◆ THE TASK: Will you return, word for word, only the lines from the top of the data below down to and including the one with "[Nous suivre sur Instagram] (39, 2448)"?

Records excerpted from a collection
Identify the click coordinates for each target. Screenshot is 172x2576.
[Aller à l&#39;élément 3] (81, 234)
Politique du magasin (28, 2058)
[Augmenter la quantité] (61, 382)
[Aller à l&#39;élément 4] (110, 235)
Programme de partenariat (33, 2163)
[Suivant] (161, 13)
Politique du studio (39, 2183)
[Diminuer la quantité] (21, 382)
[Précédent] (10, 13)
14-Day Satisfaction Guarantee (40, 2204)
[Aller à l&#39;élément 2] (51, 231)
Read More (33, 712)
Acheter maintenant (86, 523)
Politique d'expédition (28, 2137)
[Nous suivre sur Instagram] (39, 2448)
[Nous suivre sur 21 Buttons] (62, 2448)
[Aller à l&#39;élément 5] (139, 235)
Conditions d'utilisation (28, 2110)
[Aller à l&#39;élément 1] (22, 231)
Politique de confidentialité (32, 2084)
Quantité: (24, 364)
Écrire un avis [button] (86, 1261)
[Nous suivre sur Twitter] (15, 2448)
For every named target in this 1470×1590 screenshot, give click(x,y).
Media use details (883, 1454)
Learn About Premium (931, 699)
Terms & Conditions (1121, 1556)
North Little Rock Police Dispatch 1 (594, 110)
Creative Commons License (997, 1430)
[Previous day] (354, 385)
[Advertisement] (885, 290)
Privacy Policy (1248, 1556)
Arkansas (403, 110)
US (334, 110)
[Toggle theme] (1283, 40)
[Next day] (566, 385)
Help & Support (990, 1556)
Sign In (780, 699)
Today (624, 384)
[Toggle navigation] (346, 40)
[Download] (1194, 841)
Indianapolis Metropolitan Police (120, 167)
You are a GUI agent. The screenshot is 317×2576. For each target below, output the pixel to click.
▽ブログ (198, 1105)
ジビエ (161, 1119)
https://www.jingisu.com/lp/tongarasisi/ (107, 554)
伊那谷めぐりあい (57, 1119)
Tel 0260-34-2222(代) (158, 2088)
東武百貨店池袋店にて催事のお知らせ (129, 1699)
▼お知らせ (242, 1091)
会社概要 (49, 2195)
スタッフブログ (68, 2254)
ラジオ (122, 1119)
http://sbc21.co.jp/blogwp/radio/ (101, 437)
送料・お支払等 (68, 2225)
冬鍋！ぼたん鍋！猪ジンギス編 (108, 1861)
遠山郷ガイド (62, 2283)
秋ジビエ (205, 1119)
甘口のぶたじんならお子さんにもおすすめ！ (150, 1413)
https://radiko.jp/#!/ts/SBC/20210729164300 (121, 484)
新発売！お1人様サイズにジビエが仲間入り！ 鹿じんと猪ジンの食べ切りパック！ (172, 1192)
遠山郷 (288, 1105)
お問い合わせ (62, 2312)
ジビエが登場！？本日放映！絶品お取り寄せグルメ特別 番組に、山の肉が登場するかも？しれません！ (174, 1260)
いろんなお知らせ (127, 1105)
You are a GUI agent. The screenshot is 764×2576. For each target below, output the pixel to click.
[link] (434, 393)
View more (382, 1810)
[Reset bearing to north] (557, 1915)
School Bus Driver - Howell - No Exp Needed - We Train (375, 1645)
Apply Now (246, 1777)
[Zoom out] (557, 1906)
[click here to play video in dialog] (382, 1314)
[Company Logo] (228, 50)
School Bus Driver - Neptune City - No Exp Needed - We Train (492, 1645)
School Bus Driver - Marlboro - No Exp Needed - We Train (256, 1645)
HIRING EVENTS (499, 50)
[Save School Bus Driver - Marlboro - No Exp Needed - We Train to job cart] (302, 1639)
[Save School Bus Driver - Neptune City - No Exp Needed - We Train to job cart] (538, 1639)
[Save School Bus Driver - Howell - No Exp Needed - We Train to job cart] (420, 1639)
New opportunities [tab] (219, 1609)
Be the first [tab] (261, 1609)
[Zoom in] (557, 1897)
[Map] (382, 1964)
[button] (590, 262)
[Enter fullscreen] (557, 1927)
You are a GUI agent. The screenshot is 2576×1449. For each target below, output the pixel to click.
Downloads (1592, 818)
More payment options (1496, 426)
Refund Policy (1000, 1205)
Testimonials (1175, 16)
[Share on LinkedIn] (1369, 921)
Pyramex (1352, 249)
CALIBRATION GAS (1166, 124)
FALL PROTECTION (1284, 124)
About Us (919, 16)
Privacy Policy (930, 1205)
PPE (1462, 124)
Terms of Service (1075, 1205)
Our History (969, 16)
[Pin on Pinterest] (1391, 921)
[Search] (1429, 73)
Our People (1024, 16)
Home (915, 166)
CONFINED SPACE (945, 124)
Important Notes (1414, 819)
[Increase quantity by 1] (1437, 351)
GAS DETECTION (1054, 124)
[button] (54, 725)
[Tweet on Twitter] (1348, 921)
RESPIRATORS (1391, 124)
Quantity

◆ EXERCISE RESULT:
Identify the click coordinates for each target. Screenshot is 172x2576.
[Aller à l&#39;élément 3] (81, 234)
Politique du magasin (28, 2058)
[Augmenter la quantité] (61, 382)
[Aller à l&#39;élément 4] (110, 235)
Programme de partenariat (33, 2163)
[Suivant] (161, 13)
Politique du studio (39, 2183)
[Diminuer la quantité] (21, 382)
[Précédent] (10, 13)
14-Day Satisfaction Guarantee (40, 2204)
[Aller à l&#39;élément 2] (51, 231)
Read More (33, 712)
Acheter maintenant (86, 523)
Politique d'expédition (28, 2137)
[Nous suivre sur Instagram] (39, 2448)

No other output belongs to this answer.